Sheridan B-17 Memorial Park in Grant County displays a full-size model of a Flying Fortress bomber like the one that crashed at the location in 1943.

SHERIDAN -- It's debatable whether any worthwhile patriotism is involved in standing while the national anthem plays. But genuine respect for our country and its defenders is clearly on display in a clearing along a rural Grant County roadway.

Sheridan B-17 Memorial Park's most eye-catching feature is a full-size model of a Flying Fortress like the Boeing bomber No. 42-29532 that crashed at the site on March 12, 1943. All nine crew members, none of them Arkansans, were killed.

Dedicated last fall six miles north of the Grant County seat, the memorial honors those casualties by name, while also paying tribute to the area's military dead as far back as the Civil War.

World War II was raging when the B-17 went down on its way from an airfield in Kansas to another in Florida.

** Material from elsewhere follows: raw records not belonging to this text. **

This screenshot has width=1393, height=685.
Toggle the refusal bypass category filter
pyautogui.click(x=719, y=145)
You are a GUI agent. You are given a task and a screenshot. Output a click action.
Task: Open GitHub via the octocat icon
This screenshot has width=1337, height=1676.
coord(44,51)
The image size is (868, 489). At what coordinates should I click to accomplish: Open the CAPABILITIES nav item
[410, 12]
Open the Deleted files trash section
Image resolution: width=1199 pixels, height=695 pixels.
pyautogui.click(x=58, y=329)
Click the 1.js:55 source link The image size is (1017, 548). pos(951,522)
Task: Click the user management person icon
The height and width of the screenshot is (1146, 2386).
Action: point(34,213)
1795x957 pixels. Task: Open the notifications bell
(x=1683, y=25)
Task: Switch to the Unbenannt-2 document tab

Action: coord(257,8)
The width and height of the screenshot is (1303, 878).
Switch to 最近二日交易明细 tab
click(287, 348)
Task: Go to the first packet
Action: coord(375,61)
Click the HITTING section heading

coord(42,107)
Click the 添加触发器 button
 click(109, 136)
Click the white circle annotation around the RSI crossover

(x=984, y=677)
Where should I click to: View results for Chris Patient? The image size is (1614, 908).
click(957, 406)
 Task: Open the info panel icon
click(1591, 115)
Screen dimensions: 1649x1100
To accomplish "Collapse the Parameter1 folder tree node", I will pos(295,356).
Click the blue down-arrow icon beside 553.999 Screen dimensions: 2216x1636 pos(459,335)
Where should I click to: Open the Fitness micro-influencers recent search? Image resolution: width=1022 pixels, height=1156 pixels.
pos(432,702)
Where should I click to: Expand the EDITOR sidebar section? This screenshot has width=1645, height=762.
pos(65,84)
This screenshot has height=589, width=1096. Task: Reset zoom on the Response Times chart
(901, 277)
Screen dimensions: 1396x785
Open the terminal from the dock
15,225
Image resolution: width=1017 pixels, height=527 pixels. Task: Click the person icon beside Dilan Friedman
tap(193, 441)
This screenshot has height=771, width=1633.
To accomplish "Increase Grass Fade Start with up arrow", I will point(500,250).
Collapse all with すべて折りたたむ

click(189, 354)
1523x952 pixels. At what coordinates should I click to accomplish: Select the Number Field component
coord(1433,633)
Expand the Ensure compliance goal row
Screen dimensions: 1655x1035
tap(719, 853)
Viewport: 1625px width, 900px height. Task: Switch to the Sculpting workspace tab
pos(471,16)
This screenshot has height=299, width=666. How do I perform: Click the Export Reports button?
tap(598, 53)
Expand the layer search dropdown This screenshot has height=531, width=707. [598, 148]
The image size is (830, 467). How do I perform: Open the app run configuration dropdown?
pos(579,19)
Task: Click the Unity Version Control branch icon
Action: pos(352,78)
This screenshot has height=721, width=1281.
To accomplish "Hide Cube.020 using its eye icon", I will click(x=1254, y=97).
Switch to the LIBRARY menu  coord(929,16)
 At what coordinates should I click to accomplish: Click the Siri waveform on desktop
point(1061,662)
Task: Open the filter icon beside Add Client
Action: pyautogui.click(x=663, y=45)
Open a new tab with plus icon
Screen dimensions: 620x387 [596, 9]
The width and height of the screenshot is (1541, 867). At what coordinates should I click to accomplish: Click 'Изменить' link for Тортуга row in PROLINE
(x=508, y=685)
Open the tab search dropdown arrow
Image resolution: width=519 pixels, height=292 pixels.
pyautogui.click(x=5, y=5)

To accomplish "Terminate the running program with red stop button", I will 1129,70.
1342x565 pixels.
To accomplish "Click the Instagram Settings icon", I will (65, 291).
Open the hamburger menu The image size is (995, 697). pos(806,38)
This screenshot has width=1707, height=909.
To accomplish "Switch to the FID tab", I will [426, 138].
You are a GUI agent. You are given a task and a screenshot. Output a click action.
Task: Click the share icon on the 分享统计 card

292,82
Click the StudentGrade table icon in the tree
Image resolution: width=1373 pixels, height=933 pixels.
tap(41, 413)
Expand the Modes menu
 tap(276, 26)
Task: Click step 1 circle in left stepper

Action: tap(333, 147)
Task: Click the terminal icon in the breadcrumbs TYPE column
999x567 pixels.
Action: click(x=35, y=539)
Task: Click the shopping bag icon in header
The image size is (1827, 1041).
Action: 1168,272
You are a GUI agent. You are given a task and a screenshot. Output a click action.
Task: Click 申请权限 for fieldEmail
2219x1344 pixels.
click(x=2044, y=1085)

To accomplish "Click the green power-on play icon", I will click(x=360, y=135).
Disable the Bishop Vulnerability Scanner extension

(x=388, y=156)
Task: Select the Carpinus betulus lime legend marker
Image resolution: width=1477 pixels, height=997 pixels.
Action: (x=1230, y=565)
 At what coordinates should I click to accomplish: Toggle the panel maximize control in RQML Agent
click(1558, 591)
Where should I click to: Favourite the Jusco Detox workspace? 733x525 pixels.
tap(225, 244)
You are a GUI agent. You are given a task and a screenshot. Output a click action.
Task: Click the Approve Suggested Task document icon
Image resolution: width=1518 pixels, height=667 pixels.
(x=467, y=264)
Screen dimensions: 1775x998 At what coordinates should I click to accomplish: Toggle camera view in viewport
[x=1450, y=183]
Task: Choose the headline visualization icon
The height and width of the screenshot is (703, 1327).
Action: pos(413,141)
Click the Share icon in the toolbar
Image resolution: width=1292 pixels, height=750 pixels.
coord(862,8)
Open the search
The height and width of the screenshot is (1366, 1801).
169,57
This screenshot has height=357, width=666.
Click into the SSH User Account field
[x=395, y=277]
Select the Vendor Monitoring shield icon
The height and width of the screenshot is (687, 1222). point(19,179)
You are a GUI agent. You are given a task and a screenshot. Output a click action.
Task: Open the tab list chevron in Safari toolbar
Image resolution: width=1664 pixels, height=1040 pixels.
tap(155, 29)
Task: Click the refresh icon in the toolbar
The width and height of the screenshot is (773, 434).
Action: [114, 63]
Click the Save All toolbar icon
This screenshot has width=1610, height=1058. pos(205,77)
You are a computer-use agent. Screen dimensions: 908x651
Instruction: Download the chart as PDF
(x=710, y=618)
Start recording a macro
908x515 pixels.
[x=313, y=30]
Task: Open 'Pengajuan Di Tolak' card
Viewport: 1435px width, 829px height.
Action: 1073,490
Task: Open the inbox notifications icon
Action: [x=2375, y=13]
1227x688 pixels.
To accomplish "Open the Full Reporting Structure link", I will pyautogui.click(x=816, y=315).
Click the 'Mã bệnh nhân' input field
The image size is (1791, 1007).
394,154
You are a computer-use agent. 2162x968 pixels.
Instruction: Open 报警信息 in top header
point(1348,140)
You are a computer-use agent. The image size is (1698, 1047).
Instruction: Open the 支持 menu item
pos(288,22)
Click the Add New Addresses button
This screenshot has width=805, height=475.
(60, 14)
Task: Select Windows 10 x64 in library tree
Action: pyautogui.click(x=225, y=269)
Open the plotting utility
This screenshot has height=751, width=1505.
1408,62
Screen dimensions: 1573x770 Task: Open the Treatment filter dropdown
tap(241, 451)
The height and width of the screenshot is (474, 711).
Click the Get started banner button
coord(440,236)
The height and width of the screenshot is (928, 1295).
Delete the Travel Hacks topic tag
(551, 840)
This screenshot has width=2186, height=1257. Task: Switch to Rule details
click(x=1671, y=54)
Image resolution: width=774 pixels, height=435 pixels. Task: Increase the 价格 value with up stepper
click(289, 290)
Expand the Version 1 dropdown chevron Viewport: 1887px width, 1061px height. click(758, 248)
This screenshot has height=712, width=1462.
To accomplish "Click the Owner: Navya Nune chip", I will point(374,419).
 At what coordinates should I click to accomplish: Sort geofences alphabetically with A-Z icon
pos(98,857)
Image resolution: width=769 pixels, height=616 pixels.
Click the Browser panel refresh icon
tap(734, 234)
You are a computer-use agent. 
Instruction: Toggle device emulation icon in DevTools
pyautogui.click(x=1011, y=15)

That was one leg of its intended route to England and the bombing campaign against Nazi Germany.

As detailed on the park's internet site, the plane was heard flying low with sputtering engines near Sheridan before it nosedived into a grove of trees around 3:30 p.m.

In a particularly poignant touch, radio operator Peter Ivanovich tied one of his dog tags, his rosary and a miniature deck of playing cards into a red handkerchief. He evidently threw the package from the aircraft moments before the crash, to be recovered later by a nearby resident and eventually mailed to the dead airman's mother in Arizona.

A monument was placed at the site in 1944. As the years went by, debris from the crash was found with help of a metal detector. Those artifacts were given to the Grant County Museum, but the tragedy had faded from local memory by the 1980s, when a S̶h̶e̶r̶i̶d̶a̶n̶ Benton* Boy Scout organized a refurbishing of the original memorial along County Road 51.

Time passed until members of Sheridan American Legion Post 30 and Sheridan Disabled American Veterans Chapter 56 decided five years ago to erect the substantial memorial that now greets visitors.

Led by Nelson Mears, Grant County's Veterans Service officer, the volunteers obtained nearly $45,000 in government grants to buy the one-acre crash site and begin construction. Private donations have been substantial.

The veterans got help from prisoners at Grant County's jail to build the full-size B-17 model from wood and metal, including thousands of rivets. Enclosing the plane is a black metal fence capped by gilded fleurs-de-lis. Visitors enter the memorial through a stone archway and pass the 1944 marker.

Behind the aircraft, a black granite wall bears the names of the nine who died. On flanking walls are listed Grant County fatalities from 20th-century wars: 11 names from World War I, 49 from World War II, two from Korea and seven from Vietnam. Near the memorial's entrance, separate markers honor Union and Confederate troops who died nearby in the 1864 Battle of Jenkins' Ferry.

According to the memorial's website, the Army Air Force investigation after the crash placed most of the blame on pilot error and stormy weather. But research by the Grant County veterans has led them to believe that the B-17 was in bad repair and should not have been flying that day.

Given the passage of time, cause of the accident is unlikely to be further determined. But it is unquestionable that the memorial speaks of true patriotic sacrifice and a fitting way to honor it.

That sentiment is conveyed on the 1944 marker, in an inscription taken from a British poem of World War I -- but true for all who've given their lives for their fellow countrymen: "At the going down of the sun and in the morning, we shall remember them."

Sheridan B-17 Memorial Park can be visited daily. To reach the site from Little Rock, take Interstate 530 south to U.S. 167 (Exit 10). Go southwest on U.S. 167. At the Grant County line, turn right on Grant County Road 53. Head south to Ico and turn right on Grant County Road 52. At Grant County Road 51, turn left and continue to the memorial park on the left side of the road.

For more information, visit b17memorialpark.com or call (501) 425-1827.

Style on 09/20/2016

*CORRECTION: Boy Scout Jerry Jackson of Benton organized the refurbishing of a memorial honoring nine people killed in a World War II B-17 crash in Sheridan. This story incorrectly stated where Jackson lived.